Technical information
- Licensing authority: CRTC
- Class: B
- ERP: 2,500 watts
- HAAT: 180 metres (590 ft)

Links
- Website: ckwr.com

= CKWR-FM =

Radio station in Waterloo, Ontario

FM 985 CKWR is a Canadian radio station, broadcasting a local news, classic rock, and multicultural format at 98.5 FM in Waterloo, Ontario, Ontario. The station has broadcast since 1973.

The studio is located on 100 Frobisher Drive, Unit 7 in Waterloo, Ontario while its transmitter is located on Wilby Road near Wilmot Line in Wilmot.

==History==
FM 985 CKWR is a not-for-profit radio station that serves the communities of Kitchener, Waterloo, Cambridge and Guelph. It was the first licensed community radio station in Canada, receiving a license in 1973.

**Provided records**.
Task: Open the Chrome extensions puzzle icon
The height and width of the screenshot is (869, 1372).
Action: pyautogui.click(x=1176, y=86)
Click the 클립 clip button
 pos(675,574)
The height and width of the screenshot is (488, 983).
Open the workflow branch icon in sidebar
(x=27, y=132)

* * *

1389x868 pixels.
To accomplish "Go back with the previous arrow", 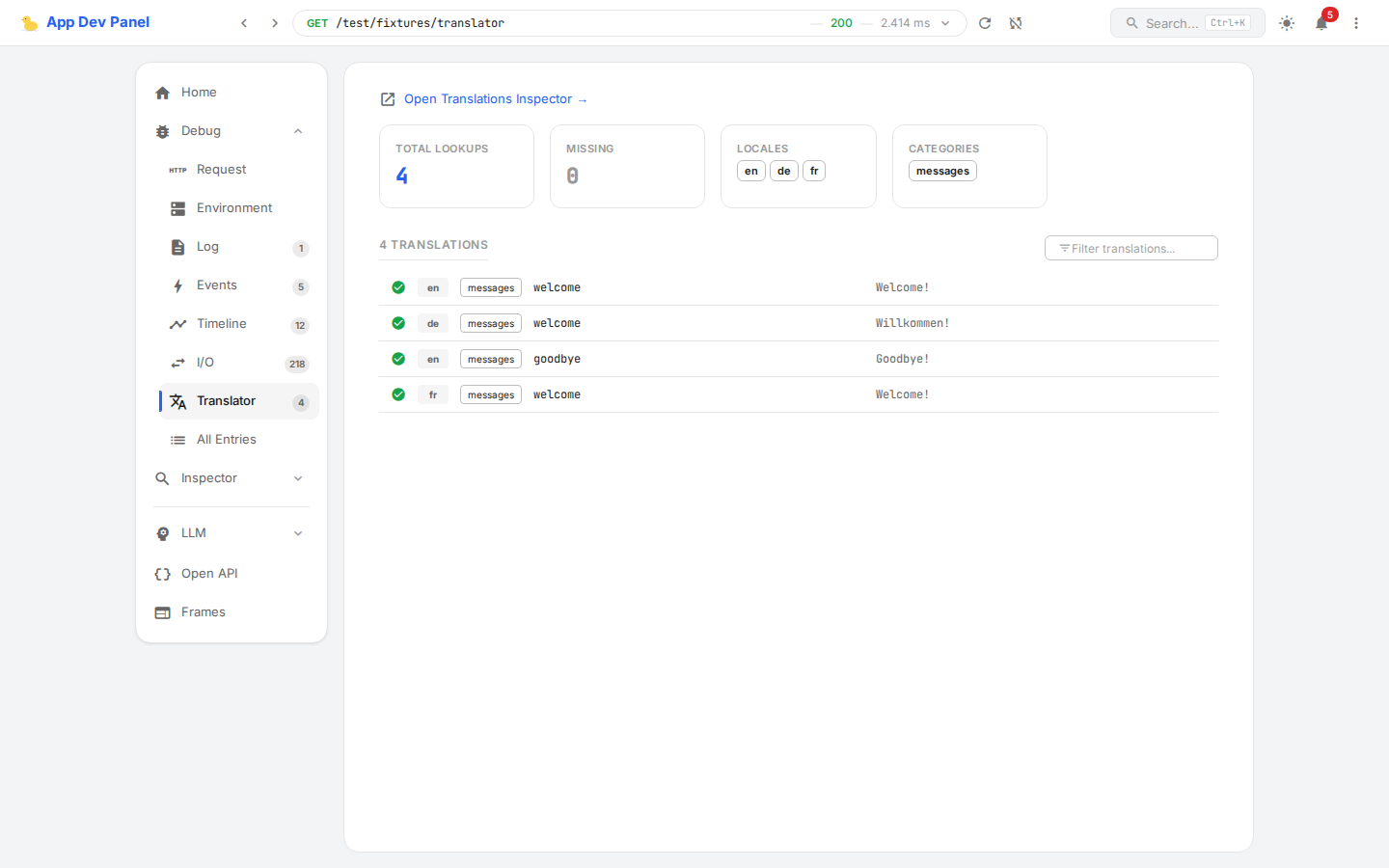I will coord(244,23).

**Explore the material**.
A – Transcribe the part of the CKWR-FM text that opens with the words containing "The studio is" and closes with "license in 1973.".
B – Answer these questions from the CKWR-FM text, marking each answer to match its question:
(i) What is the station's effective radiated power?
(ii) On what frequency does the station broadcast?
(iii) In what year did the station receive its license?
C – Resume the CKWR-FM text, picking up right after its final sentence.

**Answer list**.
A –
The studio is located on 100 Frobisher Drive, Unit 7 in Waterloo, Ontario while its transmitter is located on Wilby Road near Wilmot Line in Wilmot.

==History==
FM 985 CKWR is a not-for-profit radio station that serves the communities of Kitchener, Waterloo, Cambridge and Guelph. It was the first licensed community radio station in Canada, receiving a license in 1973.

B –
(i) 2,500 watts
(ii) 98.5 FM
(iii) 1973

C –
On July 21, 1997, the station received approval from the Canadian Radio-television and Telecommunications Commission (CRTC) to change CKWR-FM's frequency from 98.7 MHz to 98.5 MHz and increase the effective radiated power from 1,430 watts to 2,400 watts. The change was to eliminate interference received from co-channel station CBCB-FM 98.7 MHz in Owen Sound.

Programming weekdays is Classic Rock with local news and community events announcements. Evenings air specialty music programs, and weekends are multicultural.FM985 is the broadcasting home of the Kitchener Rangers Junior A OHL hockey team, airing both home and away games. FM985 is the only locally owned radio station in Waterloo Region.